Print the entries below line for line, without altering a single character.

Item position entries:
start

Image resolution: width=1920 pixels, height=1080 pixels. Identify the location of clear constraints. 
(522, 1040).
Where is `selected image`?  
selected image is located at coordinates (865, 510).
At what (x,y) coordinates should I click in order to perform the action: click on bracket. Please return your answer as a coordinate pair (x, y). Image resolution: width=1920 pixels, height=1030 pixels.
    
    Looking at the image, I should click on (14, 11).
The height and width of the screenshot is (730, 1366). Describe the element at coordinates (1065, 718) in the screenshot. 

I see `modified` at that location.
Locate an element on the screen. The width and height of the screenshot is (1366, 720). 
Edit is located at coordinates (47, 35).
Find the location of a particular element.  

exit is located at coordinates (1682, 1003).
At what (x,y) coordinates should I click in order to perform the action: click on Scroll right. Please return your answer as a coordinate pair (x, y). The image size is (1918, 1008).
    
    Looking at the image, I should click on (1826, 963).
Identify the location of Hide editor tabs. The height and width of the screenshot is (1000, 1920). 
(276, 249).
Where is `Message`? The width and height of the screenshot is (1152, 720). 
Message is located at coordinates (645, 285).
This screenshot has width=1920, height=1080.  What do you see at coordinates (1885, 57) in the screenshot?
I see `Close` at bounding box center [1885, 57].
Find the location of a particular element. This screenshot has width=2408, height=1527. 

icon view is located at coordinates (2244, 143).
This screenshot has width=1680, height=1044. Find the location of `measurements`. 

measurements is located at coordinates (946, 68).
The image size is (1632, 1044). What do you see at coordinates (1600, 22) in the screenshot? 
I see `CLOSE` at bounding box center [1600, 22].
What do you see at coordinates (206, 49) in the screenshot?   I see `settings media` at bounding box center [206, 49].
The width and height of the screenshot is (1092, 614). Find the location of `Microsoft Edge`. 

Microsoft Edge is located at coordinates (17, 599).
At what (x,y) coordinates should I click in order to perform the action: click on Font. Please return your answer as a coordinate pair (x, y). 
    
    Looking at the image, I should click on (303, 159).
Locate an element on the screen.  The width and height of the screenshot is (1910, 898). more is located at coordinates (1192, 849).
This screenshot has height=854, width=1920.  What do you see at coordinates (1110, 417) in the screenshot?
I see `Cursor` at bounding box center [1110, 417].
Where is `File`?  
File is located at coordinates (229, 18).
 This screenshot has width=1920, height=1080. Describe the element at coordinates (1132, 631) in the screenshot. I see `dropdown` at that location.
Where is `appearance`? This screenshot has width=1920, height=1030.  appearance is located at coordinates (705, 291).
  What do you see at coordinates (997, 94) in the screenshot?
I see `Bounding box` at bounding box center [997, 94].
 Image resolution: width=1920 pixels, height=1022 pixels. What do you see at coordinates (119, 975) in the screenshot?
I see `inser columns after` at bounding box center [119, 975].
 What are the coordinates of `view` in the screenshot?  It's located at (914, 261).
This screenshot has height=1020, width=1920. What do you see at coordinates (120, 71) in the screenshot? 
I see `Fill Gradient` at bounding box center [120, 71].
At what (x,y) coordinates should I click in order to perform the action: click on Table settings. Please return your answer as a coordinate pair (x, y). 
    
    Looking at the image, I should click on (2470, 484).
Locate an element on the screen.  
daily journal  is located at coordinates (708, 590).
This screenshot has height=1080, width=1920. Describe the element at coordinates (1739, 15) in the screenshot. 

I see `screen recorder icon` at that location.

end

Answer below:
Image resolution: width=1920 pixels, height=1080 pixels. Identify the location of clear constraints. 
(522, 1040).
Where is `selected image`?  
selected image is located at coordinates (865, 510).
At what (x,y) coordinates should I click in order to perform the action: click on bracket. Please return your answer as a coordinate pair (x, y). Image resolution: width=1920 pixels, height=1030 pixels.
    
    Looking at the image, I should click on (14, 11).
The height and width of the screenshot is (730, 1366). Describe the element at coordinates (1065, 718) in the screenshot. 

I see `modified` at that location.
Locate an element on the screen. The width and height of the screenshot is (1366, 720). 
Edit is located at coordinates (47, 35).
Find the location of a particular element.  

exit is located at coordinates (1682, 1003).
At what (x,y) coordinates should I click in order to perform the action: click on Scroll right. Please return your answer as a coordinate pair (x, y). The image size is (1918, 1008).
    
    Looking at the image, I should click on (1826, 963).
Identify the location of Hide editor tabs. The height and width of the screenshot is (1000, 1920). 
(276, 249).
Where is `Message`? The width and height of the screenshot is (1152, 720). 
Message is located at coordinates (645, 285).
This screenshot has width=1920, height=1080.  What do you see at coordinates (1885, 57) in the screenshot?
I see `Close` at bounding box center [1885, 57].
Find the location of a particular element. This screenshot has width=2408, height=1527. 

icon view is located at coordinates (2244, 143).
This screenshot has width=1680, height=1044. Find the location of `measurements`. 

measurements is located at coordinates (946, 68).
The image size is (1632, 1044). What do you see at coordinates (1600, 22) in the screenshot? 
I see `CLOSE` at bounding box center [1600, 22].
What do you see at coordinates (206, 49) in the screenshot?   I see `settings media` at bounding box center [206, 49].
The width and height of the screenshot is (1092, 614). Find the location of `Microsoft Edge`. 

Microsoft Edge is located at coordinates (17, 599).
At what (x,y) coordinates should I click in order to perform the action: click on Font. Please return your answer as a coordinate pair (x, y). 
    
    Looking at the image, I should click on (303, 159).
Locate an element on the screen.  The width and height of the screenshot is (1910, 898). more is located at coordinates (1192, 849).
This screenshot has height=854, width=1920.  What do you see at coordinates (1110, 417) in the screenshot?
I see `Cursor` at bounding box center [1110, 417].
Where is `File`?  
File is located at coordinates (229, 18).
 This screenshot has width=1920, height=1080. Describe the element at coordinates (1132, 631) in the screenshot. I see `dropdown` at that location.
Where is `appearance`? This screenshot has width=1920, height=1030.  appearance is located at coordinates (705, 291).
  What do you see at coordinates (997, 94) in the screenshot?
I see `Bounding box` at bounding box center [997, 94].
 Image resolution: width=1920 pixels, height=1022 pixels. What do you see at coordinates (119, 975) in the screenshot?
I see `inser columns after` at bounding box center [119, 975].
 What are the coordinates of `view` in the screenshot?  It's located at (914, 261).
This screenshot has height=1020, width=1920. What do you see at coordinates (120, 71) in the screenshot? 
I see `Fill Gradient` at bounding box center [120, 71].
At what (x,y) coordinates should I click in order to perform the action: click on Table settings. Please return your answer as a coordinate pair (x, y). 
    
    Looking at the image, I should click on (2470, 484).
Locate an element on the screen.  
daily journal  is located at coordinates (708, 590).
This screenshot has height=1080, width=1920. Describe the element at coordinates (1739, 15) in the screenshot. 

I see `screen recorder icon` at that location.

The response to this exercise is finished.